** Consignes **
(a) Recopiez fidèlement le passage de "Ce type d’impression" à "n’est qu’un début.".
(b) D'après le passage, quel appareil les ingénieurs du MIT ont-ils présenté en 2014 ?
(c) Résumez le passage en deux phrases.

** Passage **
○ ○ ○ ○

Ce type d’impression est pour l’instant réservé aux professionnels, mais il tend à se démocratiser. Au Japon, Yahoo a mis à disposition une imprimante 3D dans une école primaire spécialisée dans la déficience visuelle. Les enfants lui demandent oralement ce qu’ils veulent obtenir et l’imprimante s’exécute. Ils peuvent ainsi "voir" à quoi ressemblent des objets ou des animaux qu’ils n’auraient peut-être pas pu connaître autrement. Le toucher prend tout son sens, et ce n’est qu’un début.
Une voix au bout du doigt
En 2014, les ingénieurs du Massachusetts Institute of Technology (MIT), situé à Cambridge, à proximité de Boston, présentent un appareil de lecture baptisé FingerReader (2). Il peut être porté sur l’index d’un déficient visuel. Il permet de se faire lire un texte imprimé sur papier ou proposé sur un écran d’ordinateur ou d’une liseuse. Une petite caméra scanne le texte que le doigt pointe. Un logiciel identifie les mots et une voix synthétique les restitue. Les déficients visuels ont parfois des difficultés à suivre une ligne droite imprimée. Aussi, FingerReader dispose de moteurs qui déclenchent une vibration au début et à la fin de la ligne de texte, ou quand le support est trop éloigné. Toutefois, même si le concept se révèle intéressant, des recherches complémentaires seront nécessaires pour passer du prototype à un mécanisme utilisable par tous, à un prix abordable.

○ ○ ○ ○

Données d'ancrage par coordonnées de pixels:
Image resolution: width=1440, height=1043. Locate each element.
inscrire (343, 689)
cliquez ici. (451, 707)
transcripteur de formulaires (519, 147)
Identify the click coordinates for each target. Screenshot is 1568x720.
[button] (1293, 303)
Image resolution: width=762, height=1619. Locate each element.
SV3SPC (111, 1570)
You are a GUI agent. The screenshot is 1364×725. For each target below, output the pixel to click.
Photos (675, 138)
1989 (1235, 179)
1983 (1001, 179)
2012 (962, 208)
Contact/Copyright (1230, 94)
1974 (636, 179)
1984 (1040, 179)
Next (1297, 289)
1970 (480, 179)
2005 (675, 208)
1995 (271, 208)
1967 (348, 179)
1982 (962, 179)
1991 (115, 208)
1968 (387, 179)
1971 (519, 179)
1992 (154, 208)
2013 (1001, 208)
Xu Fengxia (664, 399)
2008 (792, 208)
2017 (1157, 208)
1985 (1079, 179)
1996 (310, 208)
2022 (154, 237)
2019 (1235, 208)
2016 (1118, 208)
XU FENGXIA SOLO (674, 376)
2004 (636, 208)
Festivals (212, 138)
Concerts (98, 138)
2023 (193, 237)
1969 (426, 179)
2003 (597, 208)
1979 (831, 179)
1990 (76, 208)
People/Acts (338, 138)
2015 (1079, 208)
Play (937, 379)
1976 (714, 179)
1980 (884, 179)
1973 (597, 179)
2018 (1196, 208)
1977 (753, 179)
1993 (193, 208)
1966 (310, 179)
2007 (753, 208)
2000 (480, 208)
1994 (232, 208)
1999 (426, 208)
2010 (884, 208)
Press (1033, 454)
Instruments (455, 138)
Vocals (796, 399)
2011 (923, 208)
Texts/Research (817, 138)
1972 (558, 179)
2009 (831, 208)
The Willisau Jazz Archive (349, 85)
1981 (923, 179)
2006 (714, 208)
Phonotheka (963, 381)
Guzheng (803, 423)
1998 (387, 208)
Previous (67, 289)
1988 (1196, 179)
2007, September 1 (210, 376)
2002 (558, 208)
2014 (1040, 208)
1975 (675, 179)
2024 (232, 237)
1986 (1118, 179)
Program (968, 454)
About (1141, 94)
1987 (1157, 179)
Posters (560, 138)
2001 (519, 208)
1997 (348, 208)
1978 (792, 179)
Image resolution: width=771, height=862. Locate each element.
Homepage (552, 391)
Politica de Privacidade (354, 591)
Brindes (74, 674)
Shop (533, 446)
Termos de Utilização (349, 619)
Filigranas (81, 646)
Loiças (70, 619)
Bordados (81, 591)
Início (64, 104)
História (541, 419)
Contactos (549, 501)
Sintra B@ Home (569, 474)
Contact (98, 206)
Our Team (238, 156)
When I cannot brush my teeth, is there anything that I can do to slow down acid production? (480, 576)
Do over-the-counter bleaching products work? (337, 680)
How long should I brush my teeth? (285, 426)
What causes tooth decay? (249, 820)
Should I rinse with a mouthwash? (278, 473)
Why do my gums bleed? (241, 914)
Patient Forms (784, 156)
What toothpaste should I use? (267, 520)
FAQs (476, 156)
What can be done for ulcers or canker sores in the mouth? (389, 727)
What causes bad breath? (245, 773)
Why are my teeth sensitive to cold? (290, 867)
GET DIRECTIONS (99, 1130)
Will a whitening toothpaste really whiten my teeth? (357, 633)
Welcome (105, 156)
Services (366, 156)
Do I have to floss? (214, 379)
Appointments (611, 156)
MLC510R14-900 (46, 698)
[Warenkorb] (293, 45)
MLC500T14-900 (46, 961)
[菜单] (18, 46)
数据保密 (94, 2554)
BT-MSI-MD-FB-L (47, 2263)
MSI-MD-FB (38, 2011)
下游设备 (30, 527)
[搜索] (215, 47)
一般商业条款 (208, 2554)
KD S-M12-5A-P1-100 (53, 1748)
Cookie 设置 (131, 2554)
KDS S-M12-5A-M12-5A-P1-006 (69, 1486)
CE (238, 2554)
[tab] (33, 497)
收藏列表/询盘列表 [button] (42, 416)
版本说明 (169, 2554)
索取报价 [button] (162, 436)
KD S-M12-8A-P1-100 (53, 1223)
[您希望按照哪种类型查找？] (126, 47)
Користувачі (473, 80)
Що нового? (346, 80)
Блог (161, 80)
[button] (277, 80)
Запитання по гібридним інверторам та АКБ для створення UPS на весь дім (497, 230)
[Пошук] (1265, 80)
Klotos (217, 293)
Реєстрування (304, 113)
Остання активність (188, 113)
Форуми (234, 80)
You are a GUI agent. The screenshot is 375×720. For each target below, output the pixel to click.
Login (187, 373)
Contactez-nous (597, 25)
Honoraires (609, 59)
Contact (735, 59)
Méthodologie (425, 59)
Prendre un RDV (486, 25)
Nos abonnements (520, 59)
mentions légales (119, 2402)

○ ○ ○ ○

** Réponses **
(a)
Ce type d’impression est pour l’instant réservé aux professionnels, mais il tend à se démocratiser. Au Japon, Yahoo a mis à disposition une imprimante 3D dans une école primaire spécialisée dans la déficience visuelle. Les enfants lui demandent oralement ce qu’ils veulent obtenir et l’imprimante s’exécute. Ils peuvent ainsi "voir" à quoi ressemblent des objets ou des animaux qu’ils n’auraient peut-être pas pu connaître autrement. Le toucher prend tout son sens, et ce n’est qu’un début.

(b) Un appareil de lecture baptisé FingerReader.

(c) Au Japon, Yahoo a mis une imprimante 3D à disposition d'une école primaire spécialisée dans la déficience visuelle, où les enfants demandent oralement ce qu'ils veulent obtenir afin de "voir" à quoi ressemblent des objets ou des animaux. En 2014, le MIT a présenté FingerReader, un appareil porté sur l'index qui scanne le texte pointé et le restitue par une voix synthétique, mais des recherches complémentaires restent nécessaires pour passer du prototype à un mécanisme utilisable par tous, à un prix abordable.